Gardening Commandment #2?

I’m a neat and tidy sort of person. My Marines used to move my desktop items around when I stepped out of the office just to giggle at me readjusting them mere centimeters back to their proper places when I returned. I initially applied my orderly attitude to gardening. I’ve already discussed how unappealing planting in straight lines turned out to be. I also took a rather anal approach to plant groupings. I would plant them in a straight line, alternating varieties, creating orderly patterns of two or three. The results were not categorically ridiculous, but the patterns usually looked quite artificial.

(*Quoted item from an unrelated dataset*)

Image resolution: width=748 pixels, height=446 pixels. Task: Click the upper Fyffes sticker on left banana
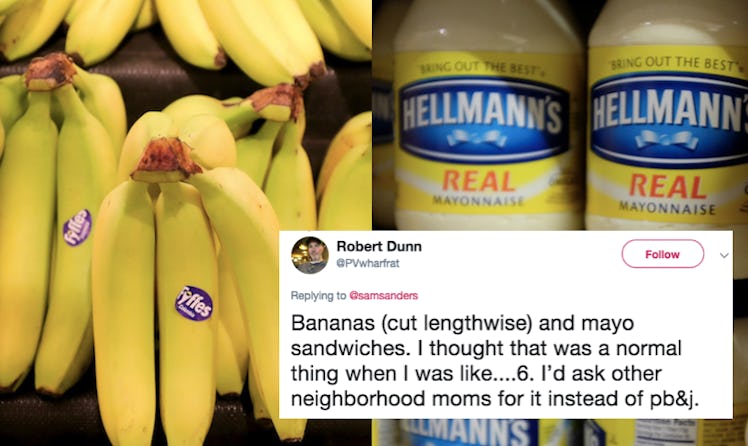77,227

For instance, in my sunset bed, I initially planted six plants along the edge: two each of cardinal lobelia, red daylilies, and goblin gaillardia. Let’s forget for a moment that the cardinal lobelia abhor a dry, northwestern exposure and I had to move them and that the gaillardia fried to death in a few short months. Had all the plants lived, the result would have been much more appropriate to an amusement park planting than a cottage garden. The pattern, rather than the overall effect, becomes the focus. Planting in 3’s is recommended, but that doesn’t mean to plant in patterns of three.

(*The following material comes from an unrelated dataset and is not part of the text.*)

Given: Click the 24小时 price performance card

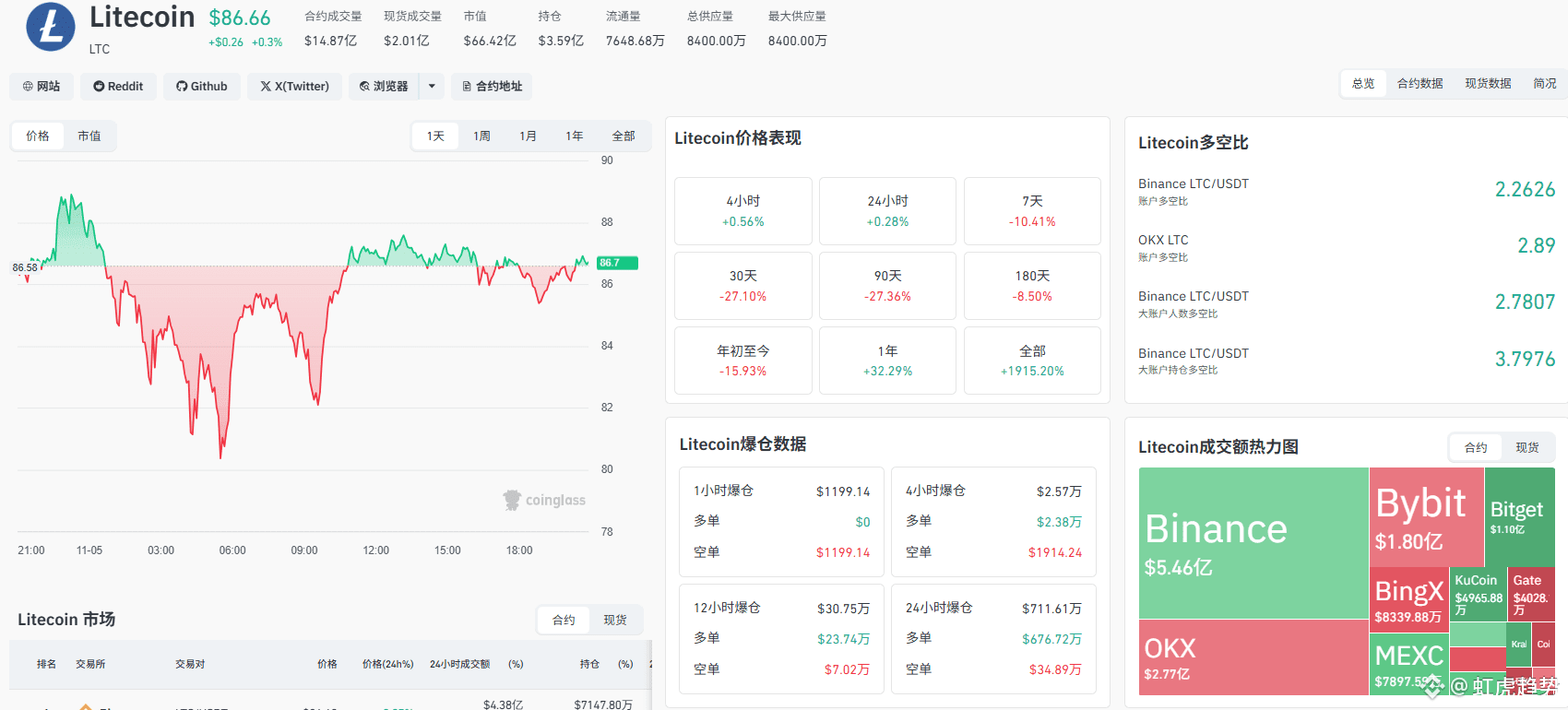Looking at the screenshot, I should click(x=887, y=211).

My experiences with patterns of two have been better. Along the front walk, I’ve planted lamb’s ear alternating with East Friesland sage. Although the lamb’s ear needs twice yearly, savage pruning to keep it from consuming the sage, the result is pleasing. The orderliness nicely balances the wild jungle of flowers in the rest of the bed. I’ve also seen nice results with patterns of two in other people’s yards and at Friendship Park.

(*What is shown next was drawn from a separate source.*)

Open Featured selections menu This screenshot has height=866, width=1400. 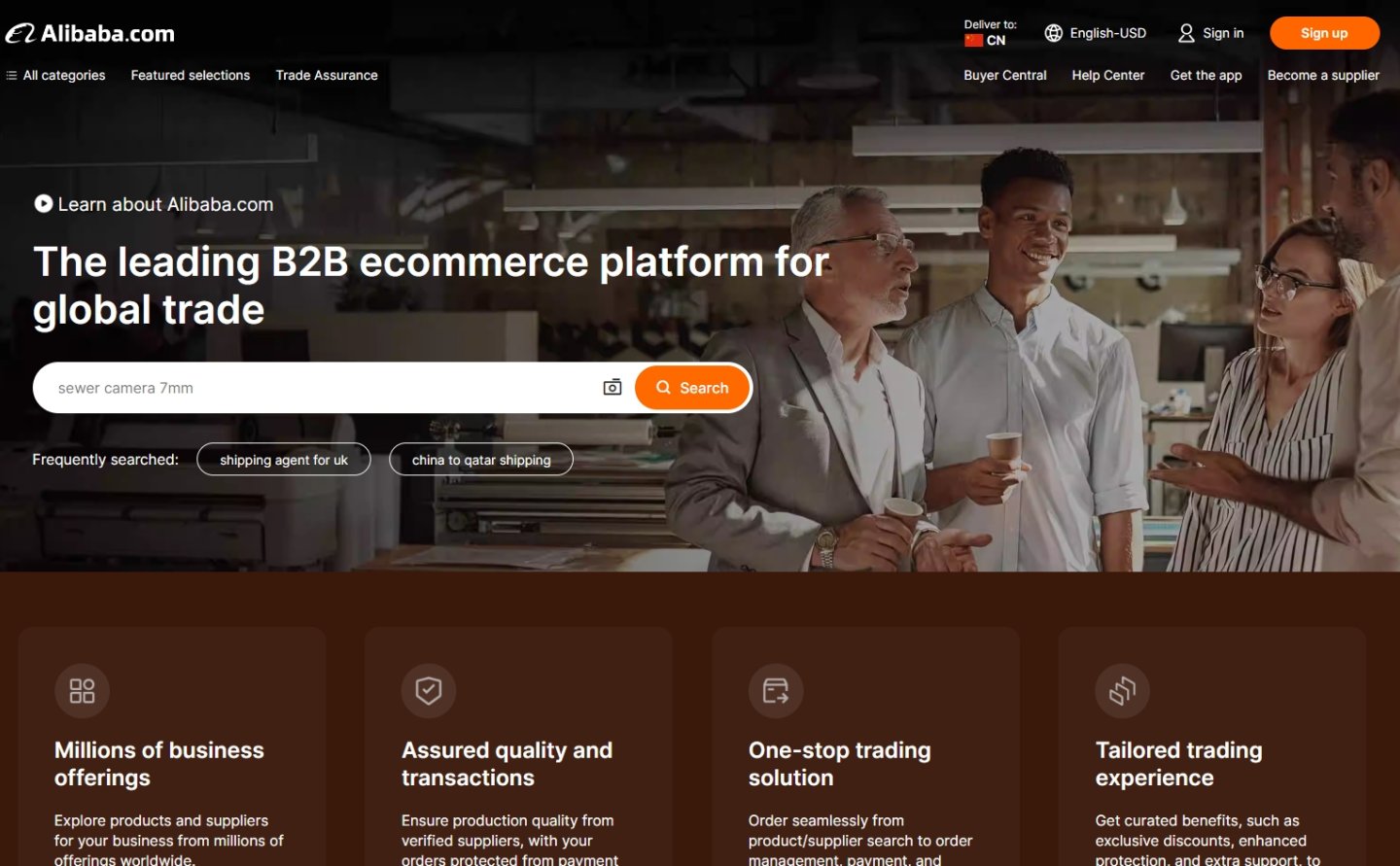pyautogui.click(x=191, y=75)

Generally, though, I try to avoid patterns of even two, now. The result is formal, even a bit military, and that’s not my style (any more). In fact, I try to steer other people away from it as well. I think it is most tempting to create patterns when you are torn between two or more different plants or varieties. You think, “Well, since I can’t decide, I’ll just get an equal number of each and alternate them!” Don’t do it! If you’re planting in a line (hedge or edging), choose one variety only or choose many and don’t plant them in a discernible pattern (mixed hedges). If you aren’t planting in a line, go ahead and get both plants, but plant them each in their own little blobs (drifts, if you will).

Straight lines and patterns look great in the gardens of Versailles, but they just appear unimaginative and uptight in anything smaller. I guess my Second Gardening Commandment would be to Avoid Planting in Patterns. Unless you’re growing a living chessboard or something. That would be kind of cool.


Blogger Colleen said...

Another good commandment! See--this is the kind of stuff I think we all wish we had known when we started out. My first year here, I did a pattern of "pink impatien, white impatien, pink impatien, white impatien..." all along the (then-straight) edge of the front bed. It just looked ridiculous, like a gigantic version of those plastic bead necklaces kindergarteners make during craft time. Cute when a 5 year old does it, not so cute when a grown woman does it :-)

5:34 AM  
Blogger Maggie said...

Your lambs ear does look nice.

1:11 PM  
Blogger Takoma Gardener said...

You tell 'em!!

1:11 PM  
Blogger Kasmira said...

Thanks Maggie!

12:08 PM  
Anonymous Amy said...

Nothing to do with gardening, but...

The trick your Marines played on you...we did that to my father-in-law with his framed a few years ago at Thanksgiving. He actually got out a level and then blamed the cleaning lady before he finally realized there was a reason we were all giggling.

12:07 PM  
Anonymous Hooked on Gardens said...

It's interesting that some gardeners swear that planting in patterns is the way to go. Your "Gardening Commandment #2," seems to make more sense if a person is interested in variety and in the “overall effect” rather than on uniformity.